13.17 Multimodal Transformers: CLIP, Flamingo, GPT-4V, Gemini
The Transformer's ability to consume any sequence of vectors makes it a natural substrate for multimodal models. The recipe: encode each modality into a sequence of tokens, then either align them in a shared space (CLIP) or concatenate them and feed to a single Transformer (Gemini).
CLIP
CLIP Radford, 2021 trains a text encoder and an image encoder jointly to produce embeddings that align in a shared space. The training objective is contrastive: given a batch of $N$ image-text pairs, compute the $N \times N$ matrix of cosine similarities; the diagonal entries (correct pairs) should be high, the off-diagonals (mismatched pairs) low. The loss is symmetric InfoNCE.

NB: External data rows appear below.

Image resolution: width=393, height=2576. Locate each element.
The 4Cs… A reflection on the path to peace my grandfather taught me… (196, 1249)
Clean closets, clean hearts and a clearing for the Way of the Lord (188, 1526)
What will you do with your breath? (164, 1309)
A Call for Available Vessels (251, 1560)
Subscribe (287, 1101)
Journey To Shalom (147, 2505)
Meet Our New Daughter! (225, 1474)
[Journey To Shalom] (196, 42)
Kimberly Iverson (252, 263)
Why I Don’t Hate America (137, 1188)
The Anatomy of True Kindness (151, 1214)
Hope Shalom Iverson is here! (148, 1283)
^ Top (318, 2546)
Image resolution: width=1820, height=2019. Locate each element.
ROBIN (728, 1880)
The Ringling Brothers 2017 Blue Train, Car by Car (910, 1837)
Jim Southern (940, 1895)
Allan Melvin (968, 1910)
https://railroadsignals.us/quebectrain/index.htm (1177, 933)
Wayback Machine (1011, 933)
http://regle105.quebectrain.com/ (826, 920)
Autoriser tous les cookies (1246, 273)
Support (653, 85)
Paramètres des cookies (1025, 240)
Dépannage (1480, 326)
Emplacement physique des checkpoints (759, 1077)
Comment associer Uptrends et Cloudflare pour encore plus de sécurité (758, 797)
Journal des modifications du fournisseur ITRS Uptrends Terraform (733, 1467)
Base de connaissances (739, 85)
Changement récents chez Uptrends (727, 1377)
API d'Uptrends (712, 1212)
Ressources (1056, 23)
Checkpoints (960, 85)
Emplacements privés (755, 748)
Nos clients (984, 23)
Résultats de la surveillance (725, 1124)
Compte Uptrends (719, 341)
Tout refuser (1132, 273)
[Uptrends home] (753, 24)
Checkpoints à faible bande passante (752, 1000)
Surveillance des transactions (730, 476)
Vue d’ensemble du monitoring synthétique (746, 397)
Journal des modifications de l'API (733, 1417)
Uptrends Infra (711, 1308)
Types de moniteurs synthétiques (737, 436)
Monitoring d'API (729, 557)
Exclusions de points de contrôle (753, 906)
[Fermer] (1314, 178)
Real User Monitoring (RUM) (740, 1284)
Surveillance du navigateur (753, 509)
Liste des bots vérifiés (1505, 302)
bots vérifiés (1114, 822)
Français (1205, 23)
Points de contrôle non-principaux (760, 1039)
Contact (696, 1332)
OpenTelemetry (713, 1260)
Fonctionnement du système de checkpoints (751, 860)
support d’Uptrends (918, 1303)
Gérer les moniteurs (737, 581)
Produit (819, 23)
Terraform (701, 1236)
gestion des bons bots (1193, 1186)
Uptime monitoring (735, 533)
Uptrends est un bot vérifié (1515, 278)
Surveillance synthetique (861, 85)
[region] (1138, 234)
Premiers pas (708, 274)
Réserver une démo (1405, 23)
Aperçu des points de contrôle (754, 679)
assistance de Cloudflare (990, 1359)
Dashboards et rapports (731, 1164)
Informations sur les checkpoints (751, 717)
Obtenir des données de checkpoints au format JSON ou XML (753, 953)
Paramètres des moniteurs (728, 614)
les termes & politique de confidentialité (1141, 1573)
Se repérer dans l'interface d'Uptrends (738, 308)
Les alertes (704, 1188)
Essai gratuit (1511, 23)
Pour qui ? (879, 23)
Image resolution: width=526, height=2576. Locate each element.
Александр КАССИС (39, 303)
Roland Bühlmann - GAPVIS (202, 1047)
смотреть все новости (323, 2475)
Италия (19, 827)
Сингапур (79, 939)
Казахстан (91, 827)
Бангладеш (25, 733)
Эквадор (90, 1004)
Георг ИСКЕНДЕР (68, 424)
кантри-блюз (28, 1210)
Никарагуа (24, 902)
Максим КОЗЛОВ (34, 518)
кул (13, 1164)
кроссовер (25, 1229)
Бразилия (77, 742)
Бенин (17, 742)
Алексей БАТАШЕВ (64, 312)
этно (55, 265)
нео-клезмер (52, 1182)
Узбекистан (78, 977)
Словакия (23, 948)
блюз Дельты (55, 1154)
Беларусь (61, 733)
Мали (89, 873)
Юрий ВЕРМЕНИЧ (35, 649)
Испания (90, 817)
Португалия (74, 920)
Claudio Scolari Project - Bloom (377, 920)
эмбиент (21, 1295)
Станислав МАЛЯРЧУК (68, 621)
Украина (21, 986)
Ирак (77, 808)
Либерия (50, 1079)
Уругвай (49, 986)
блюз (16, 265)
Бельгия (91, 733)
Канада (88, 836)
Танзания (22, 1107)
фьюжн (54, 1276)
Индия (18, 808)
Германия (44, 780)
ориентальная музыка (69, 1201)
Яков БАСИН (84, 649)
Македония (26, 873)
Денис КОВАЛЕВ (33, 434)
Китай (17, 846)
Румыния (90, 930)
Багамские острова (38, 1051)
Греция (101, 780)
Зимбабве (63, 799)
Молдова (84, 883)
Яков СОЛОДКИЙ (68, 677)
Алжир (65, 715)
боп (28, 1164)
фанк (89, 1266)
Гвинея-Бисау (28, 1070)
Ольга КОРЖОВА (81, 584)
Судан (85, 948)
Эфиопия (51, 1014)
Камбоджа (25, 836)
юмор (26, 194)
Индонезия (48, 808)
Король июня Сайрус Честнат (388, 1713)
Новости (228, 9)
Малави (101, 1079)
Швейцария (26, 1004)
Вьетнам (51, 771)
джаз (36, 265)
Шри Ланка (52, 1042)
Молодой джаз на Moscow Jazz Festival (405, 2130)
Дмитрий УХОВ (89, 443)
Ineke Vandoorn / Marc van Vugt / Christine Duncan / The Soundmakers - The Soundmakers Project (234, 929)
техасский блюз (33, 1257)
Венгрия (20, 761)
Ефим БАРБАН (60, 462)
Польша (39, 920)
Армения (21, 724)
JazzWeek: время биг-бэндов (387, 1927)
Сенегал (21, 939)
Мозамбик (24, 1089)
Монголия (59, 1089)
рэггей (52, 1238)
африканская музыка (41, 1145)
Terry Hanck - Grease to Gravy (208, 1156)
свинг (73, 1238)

The result is a model that, with no further training, can do zero-shot image classification: given a list of class names, embed each as text, embed the image, and pick the class with the highest similarity. CLIP also became the primary text-conditioning module for image generation (DALL-E 2, Stable Diffusion) and the visual encoder for many vision-language models.
Flamingo
Flamingo Alayrac, 2022 interleaves a frozen language model (Chinchilla-70B) with a frozen vision encoder, connected by gated cross-attention layers inserted into the language model. Crucially, these cross-attention layers are additive, initialised with zero gating so that the language model behaves identically at the start of training. This trick makes it possible to bolt vision onto a strong frozen LM without disturbing its language abilities.
GPT-4V and Gemini
GPT-4V (2023) and Gemini (2023, with successors 1.5, 2, 2.5) take a more integrated approach: train a single Transformer end-to-end on a mix of text and image tokens, where image tokens come from a ViT-style encoder. The model can interleave text and images freely in both input and output. Gemini 1.5 extended this to native multimodality across text, image, audio, and video, with very long context windows (up to several million tokens).
The architectural lesson is consistent: the Transformer is modality-agnostic. Anything you can tokenise, text, image patches, audio frames, video frames, even protein sequences and chemical structures, can be fed into the same architecture. The differences between modalities live in the tokeniser and the loss function, not the backbone.